- Problem to solve -
Repeat only the lines between the one with "Task: Click the heart wishlist icon" and the end of the material below, both ends included. Omit any picture.

- Material provided -

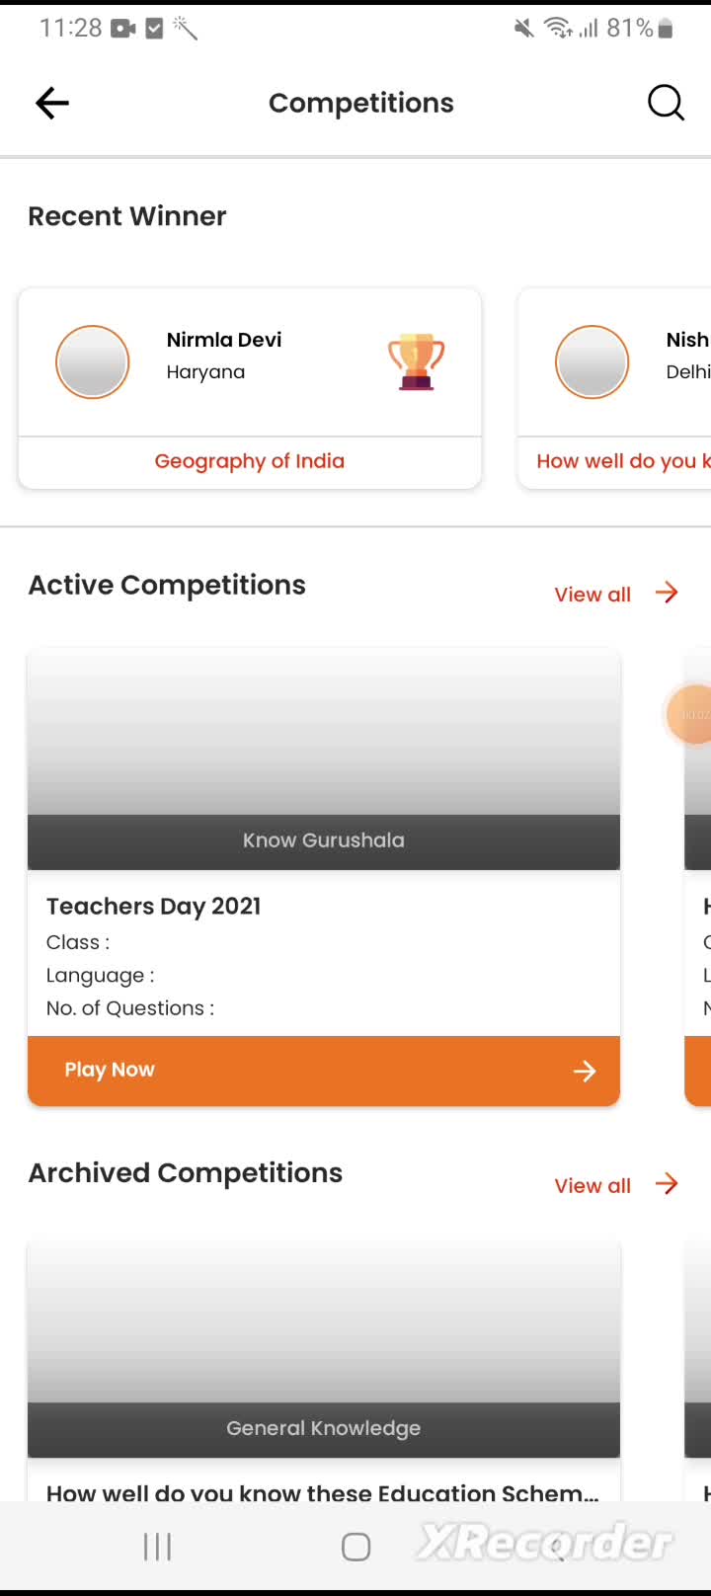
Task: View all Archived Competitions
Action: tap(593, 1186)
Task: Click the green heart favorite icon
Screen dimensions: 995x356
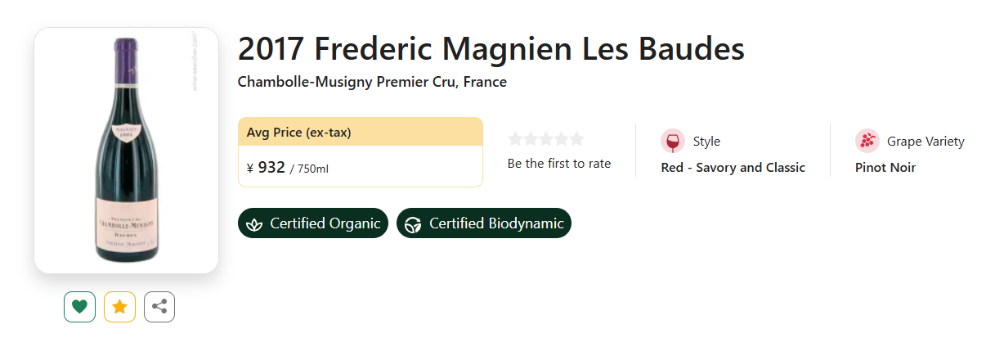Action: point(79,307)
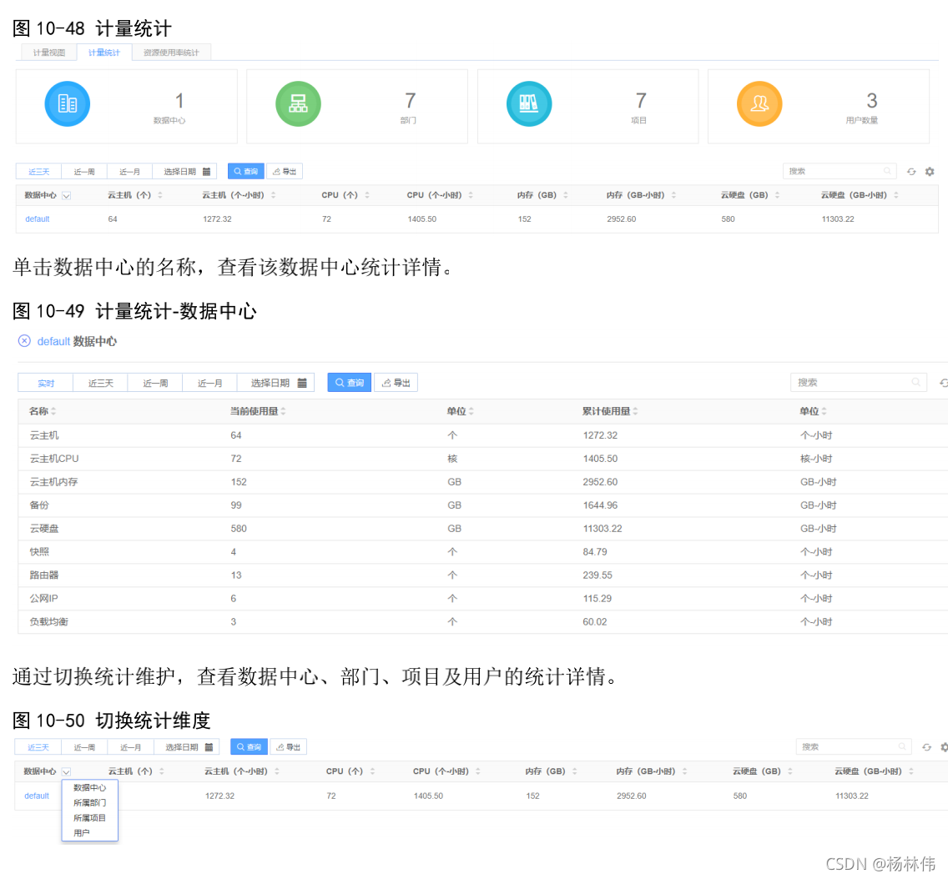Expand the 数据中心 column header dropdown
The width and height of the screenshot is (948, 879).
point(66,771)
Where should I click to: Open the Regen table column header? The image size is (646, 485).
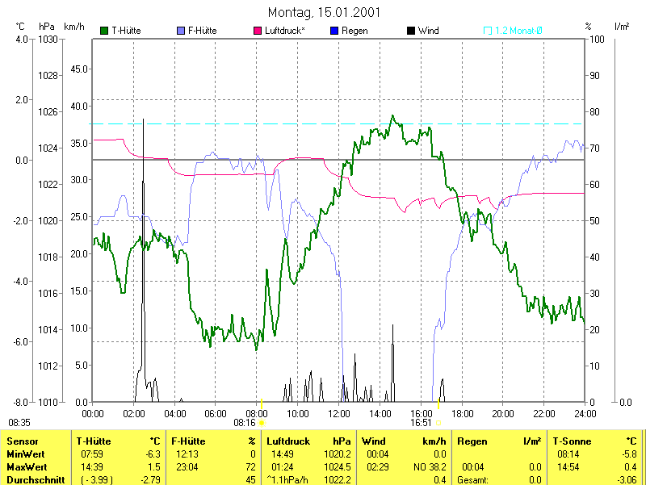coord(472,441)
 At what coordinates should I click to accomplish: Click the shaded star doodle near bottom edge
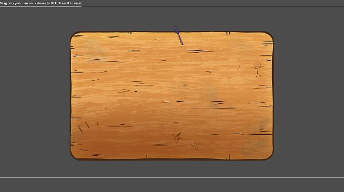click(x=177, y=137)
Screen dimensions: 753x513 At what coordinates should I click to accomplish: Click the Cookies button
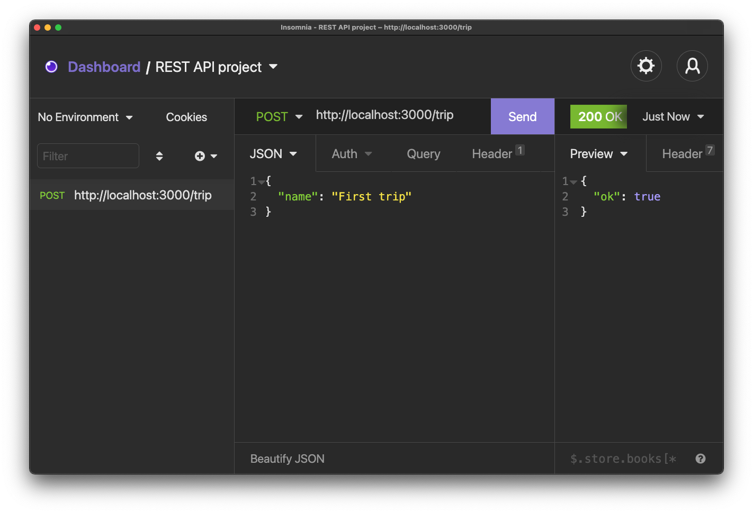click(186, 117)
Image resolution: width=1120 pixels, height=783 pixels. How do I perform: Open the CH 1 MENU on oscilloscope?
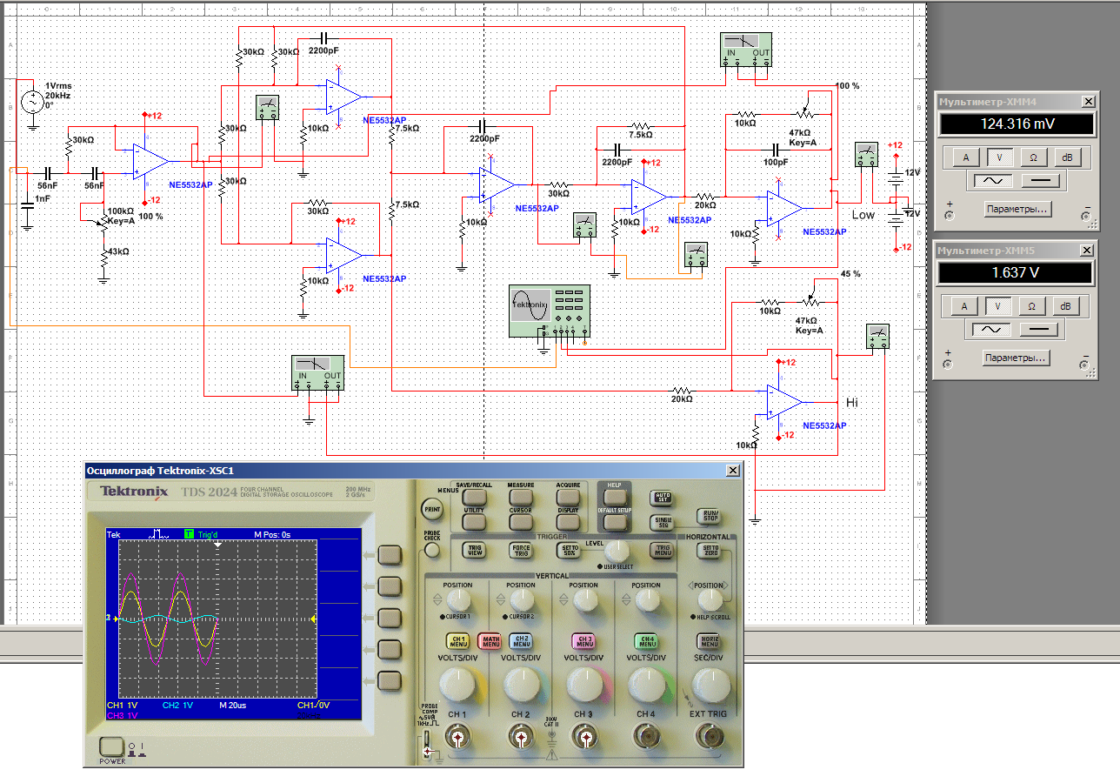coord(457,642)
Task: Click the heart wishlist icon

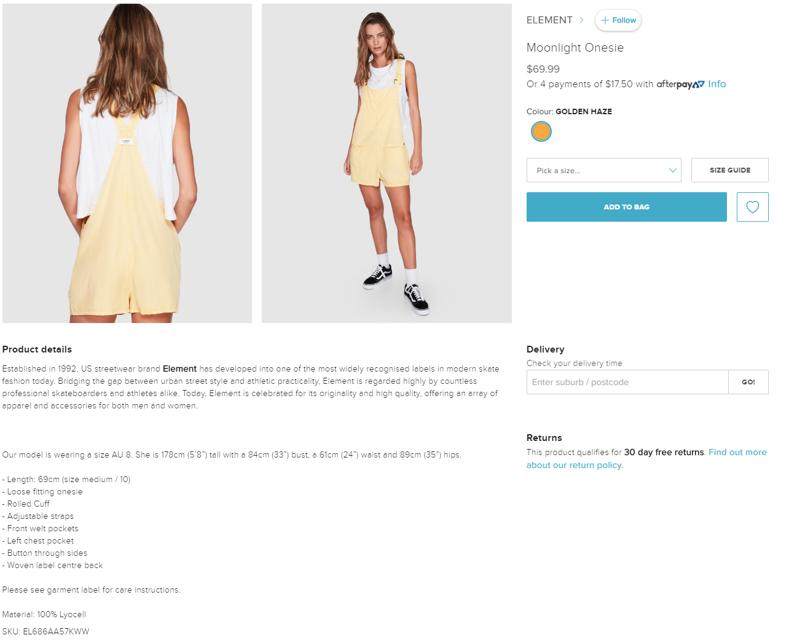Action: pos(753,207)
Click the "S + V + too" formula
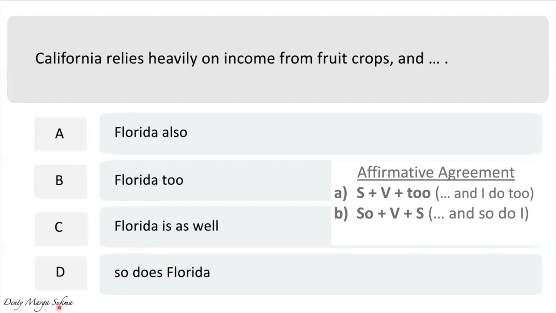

- Written response -
Task: Click the heart wishlist icon

Action: pos(753,207)
Click the "S + V + too" formula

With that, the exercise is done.